She received her diploma of fine arts at the Akademie der bildenden Künste Wien (Textual Sculpture, Prof. Heimo Zobernig) in 2020, and she is currently pursuing her PhD in Philosophy at the same academy.
What influences your work?
My work is influenced by the different places I lived in, and the great people I got to meet, learn from, or work with along the way. After the Syrian revolution I left my hometown Damascus and lived in Beirut, Paris and Vienna. These 3 cities have very specific art (making) traditions, challenges, and problems which interested me. I saw many exhibitions in Paris for example, but I remember seeing one of my favorite artists‘ exhibition at Centre Pompidou, Mona Hatoum ’s retrospective in Summer 2015. This was a very exciting moment for me, a moment which definitely enriched my practice and how I think of political art work and the aesthetics of politics.
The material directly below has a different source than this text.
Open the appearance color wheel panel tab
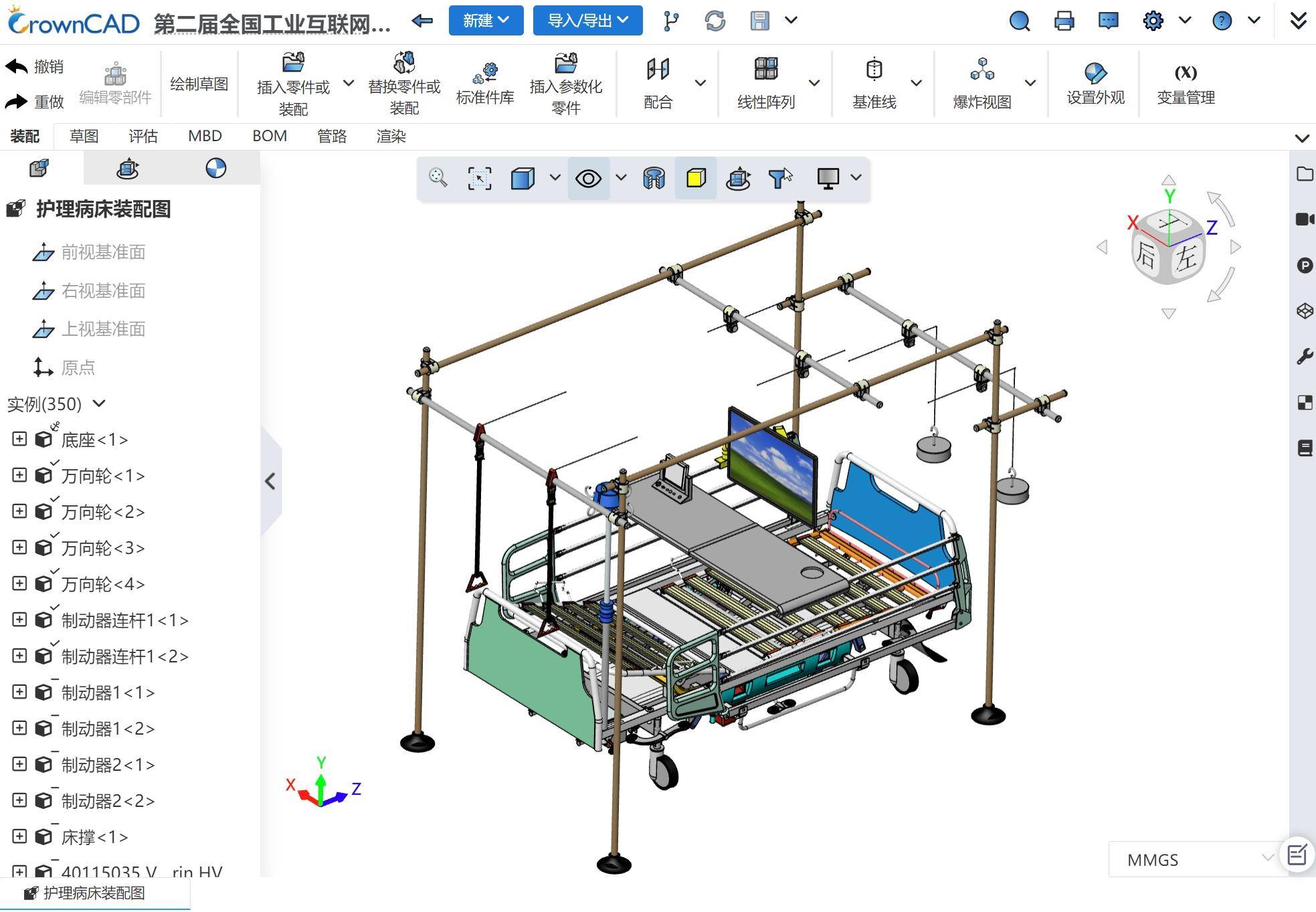Viewport: 1316px width, 912px height. [215, 168]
Back then I went often to the Louvre museum and I was very enraged seeing the stolen objects from the global south, that anger turned to a fuel that pushes me to work on a counter-narrative today. My work is also influenced by the many theater pieces I saw when I was studying in Damascus and Beirut.
I still think of theater and theater theory when I build my installations. The question of spectator is very present in my work like it is present in contemporary theater. Finally, reading the works of feminist writers like Sara Ahmed and Audre Lorde had a big influence on my work and everyday life.
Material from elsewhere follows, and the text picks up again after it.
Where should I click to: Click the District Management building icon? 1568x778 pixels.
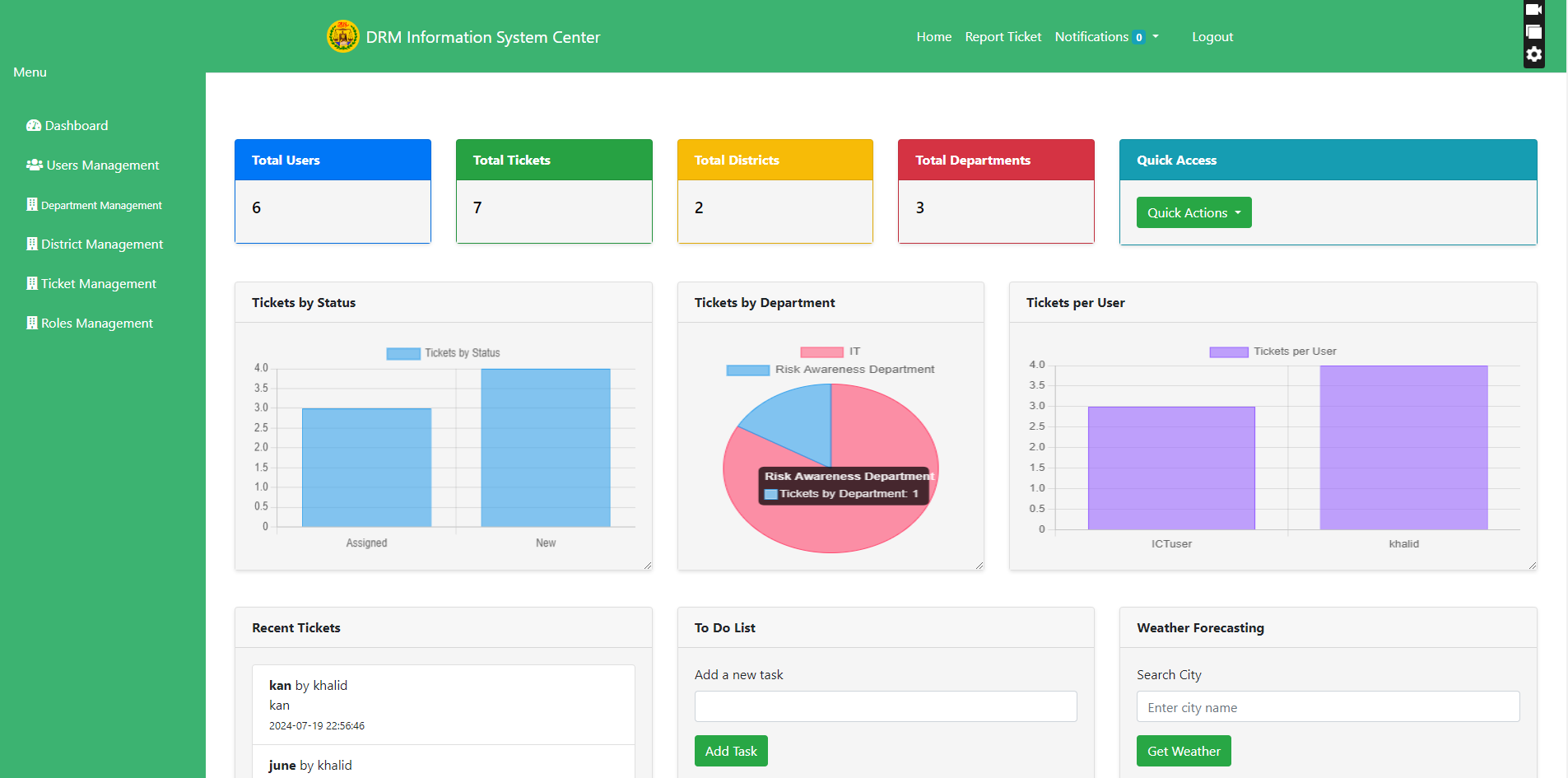click(x=32, y=245)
What topics are you interested in?
I work around subjugated heritage, counter-memory, counter-history, labor and alienation. From a post-colonial feminist perspective. I am interested in questioning the overly familiar aesthetics of museums as „heterotopias“ and „learning“ sites. With the intention of doing so, I developed a specific way of creating my work through many different layers. Such as research, field-work, and learning -to unlearn- as a decolonial practice. Growing up in a (half) Palestinian highly politicized family, I was very interested in Storytelling which is essential for indigenous peoples; as a way of conveying knowledge from one from generation to another and to counter the colonizer’s narrative. In the case of the Palestinian community in diaspora, the form storytelling which survived and it is very present today is teaching embroidery through storytelling, so I decided to learn it. Learning this language opened up a lot of new possibilities and counter-archives, and I am currently very interested in this learning process.
How would you describe yourself to someone who did not know you?
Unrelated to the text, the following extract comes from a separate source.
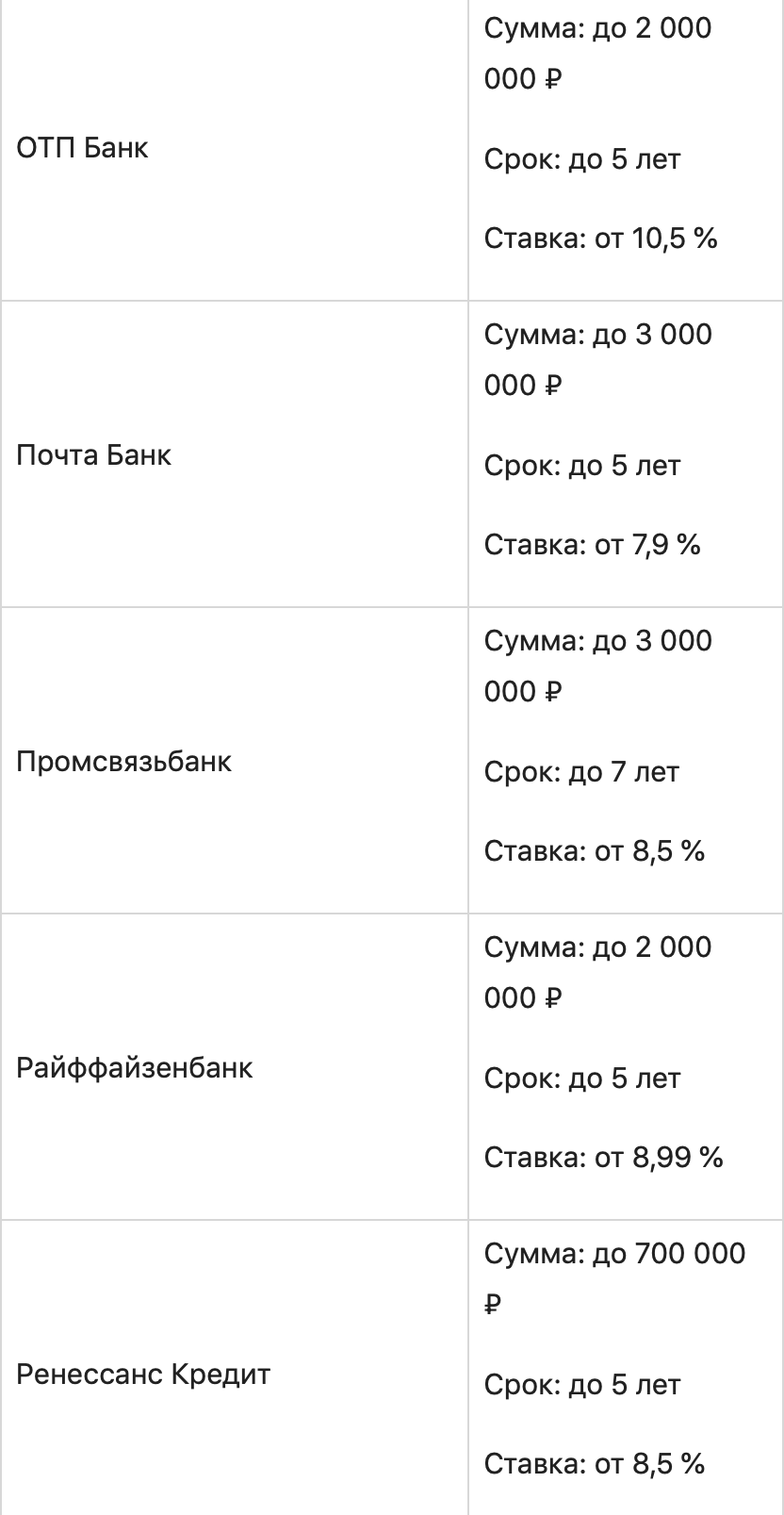Click the Райффайзенбанк loan term line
A curious person who likes to question overly familiar situations and structures. A loud feminist ‚kill Joy‘, an Anarcho-communist community person who loves to have long conversations with stranger and lose herself in the nature. Someone who finds home in friendships.
What product would you like to redesign?
Shoes! I would do genderless shoes for all. Being a tall woman, who loves to cycle and walk for hours. I struggle to find comfortable shoes which are affordable and not too wide- since I prefer shoes which are designed for ‚men‘-. Shoes or clothes in general should not have gender…
Since when have you been in Vienna? What do you appreciate about the city?
Since 6 years. Vienna is a calm city and I appreciate its calmness. It is a place where I can focus and be productive, especially since I travel a lot to much faster and louder cities like Beirut or Paris. I also like the community of artists I met in the last years in Vienna, who share with me the same geopolitical context or struggles, they keep me grounded. Cities for me are inseparable from the people who inhabit them.
Are you working on an exhibition right now? What’s next?
Yes, I am working on the research- based project „Searching for the New Dress“ which will be exhibited in Vienna at Minuseins Offspeace, from the 15th of April until the 15th of May 2022. The project looks at Palestinian embroidery in Shatila, a Palestinian camp in Lebanon. It explores how embroidery is influenced by the migration of Syrian Palestinian and Syrian women who took refuge there after the revolution and the war in Syria.